### [INPUT DATA]
.....
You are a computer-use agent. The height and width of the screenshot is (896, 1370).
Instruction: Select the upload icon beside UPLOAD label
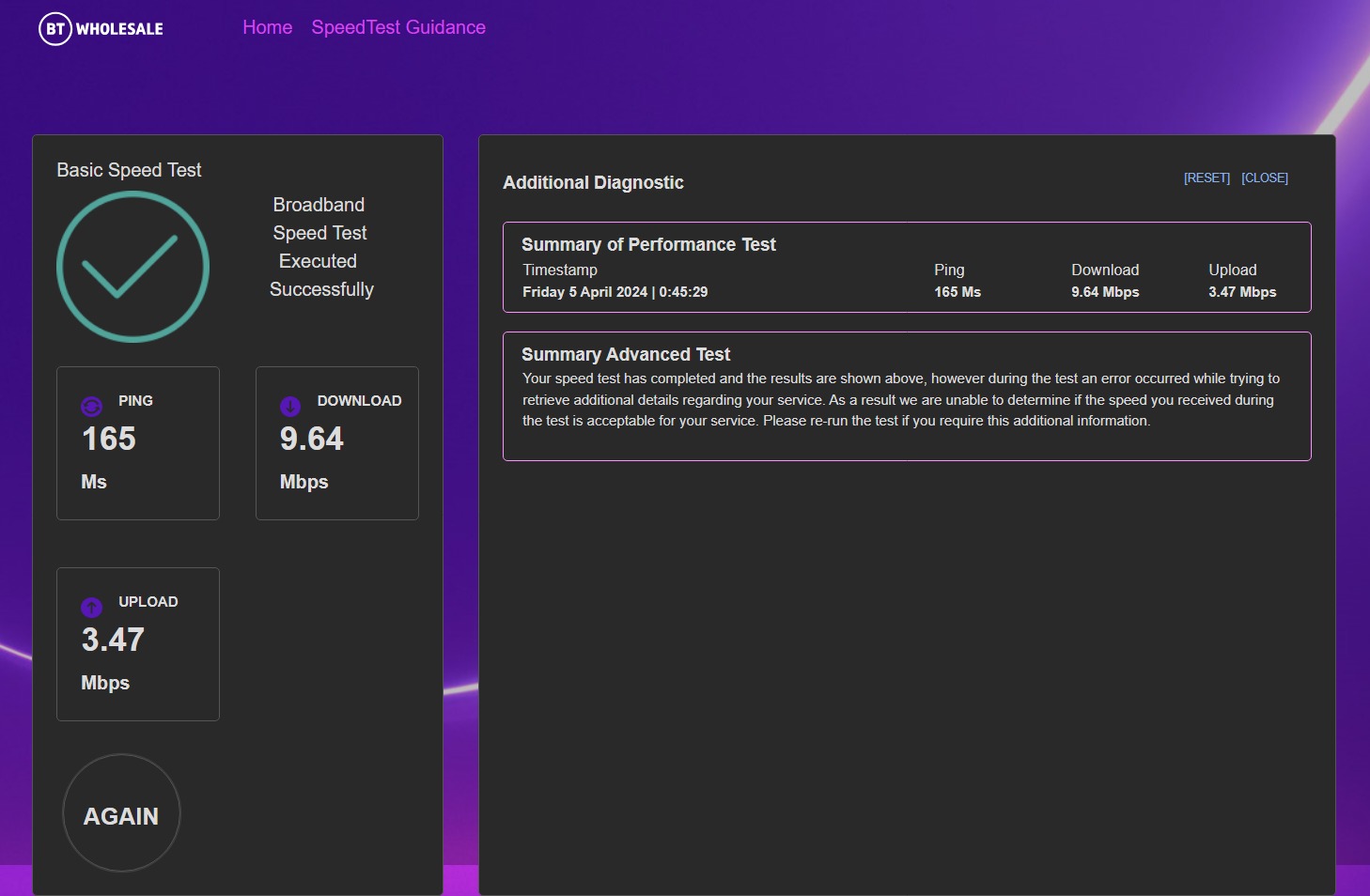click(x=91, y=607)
.....
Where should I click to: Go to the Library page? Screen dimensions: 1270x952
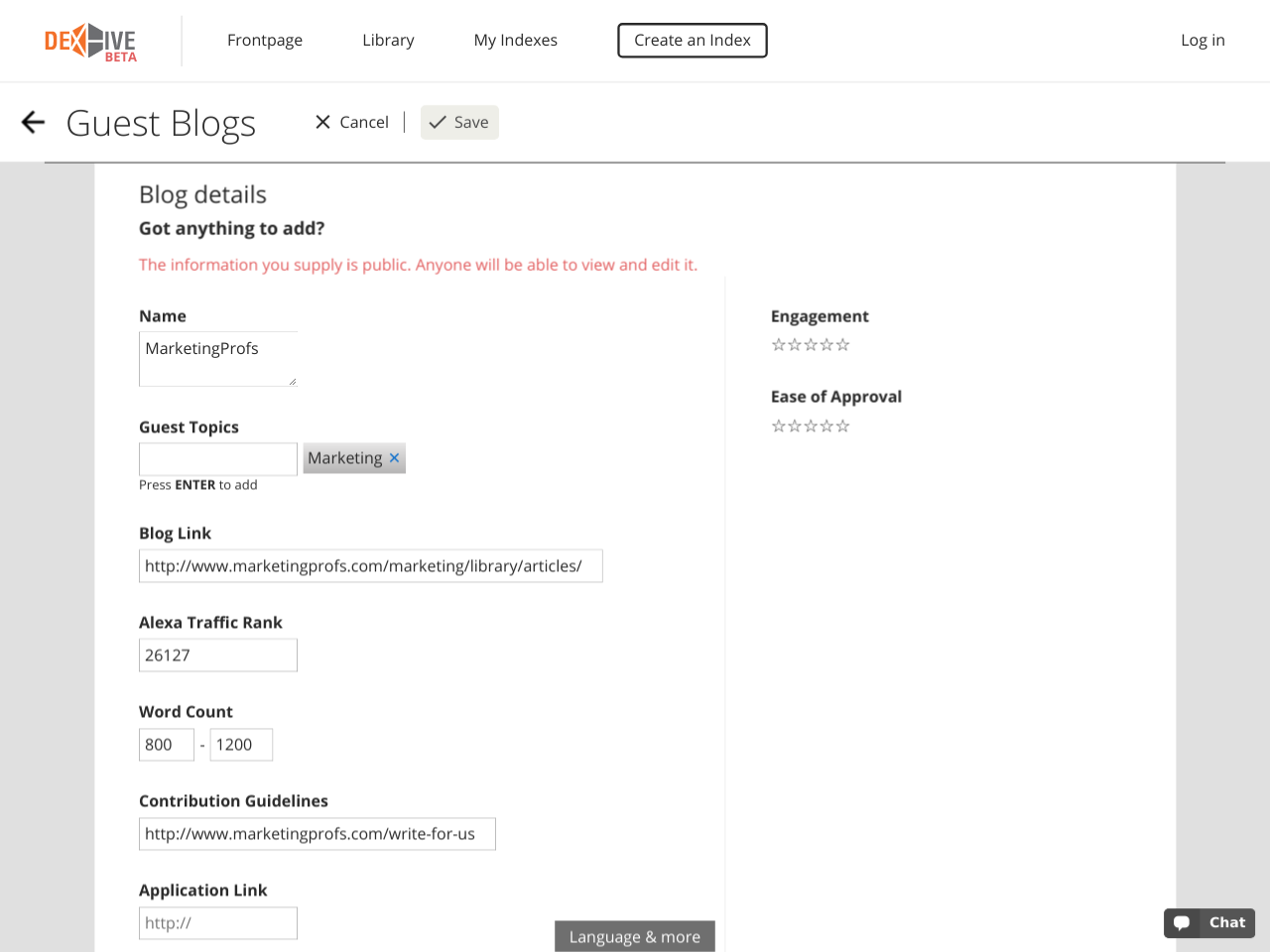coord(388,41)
.....
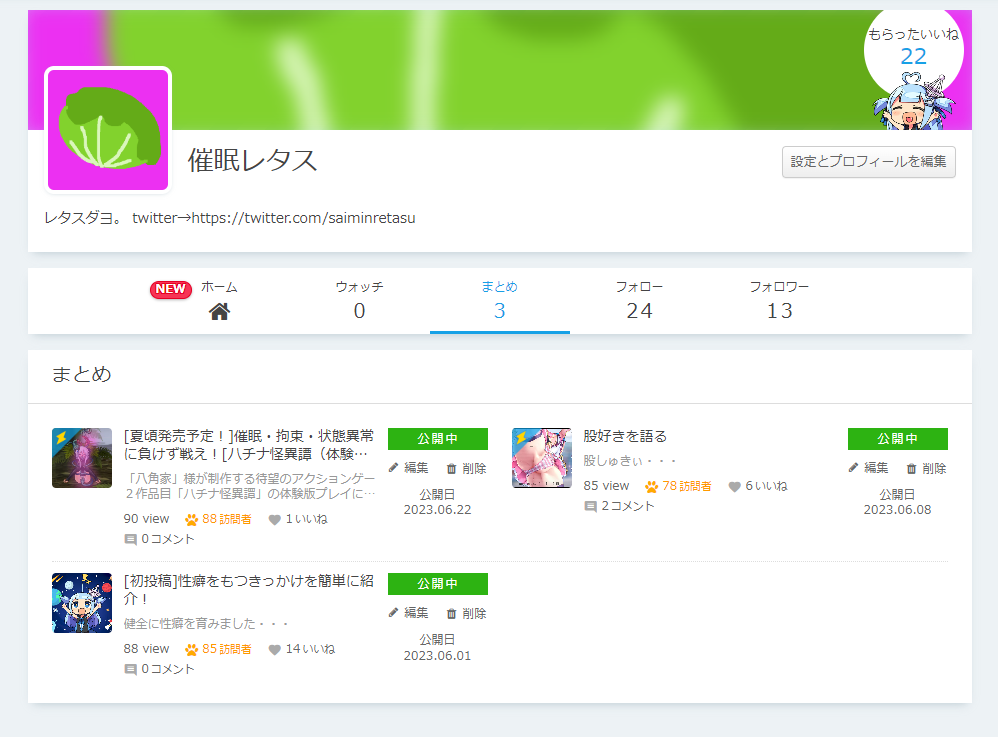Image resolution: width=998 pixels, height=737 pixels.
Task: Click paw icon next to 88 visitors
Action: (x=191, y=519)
.....
Copy the material word for word, from the line with "Where should I" up to and including the line with "coord(388,41)". Omit the pictures from your copy.

### [WRITTEN RESPONSE]
Where should I click to: Go to the Library page? Screen dimensions: 1270x952
coord(388,41)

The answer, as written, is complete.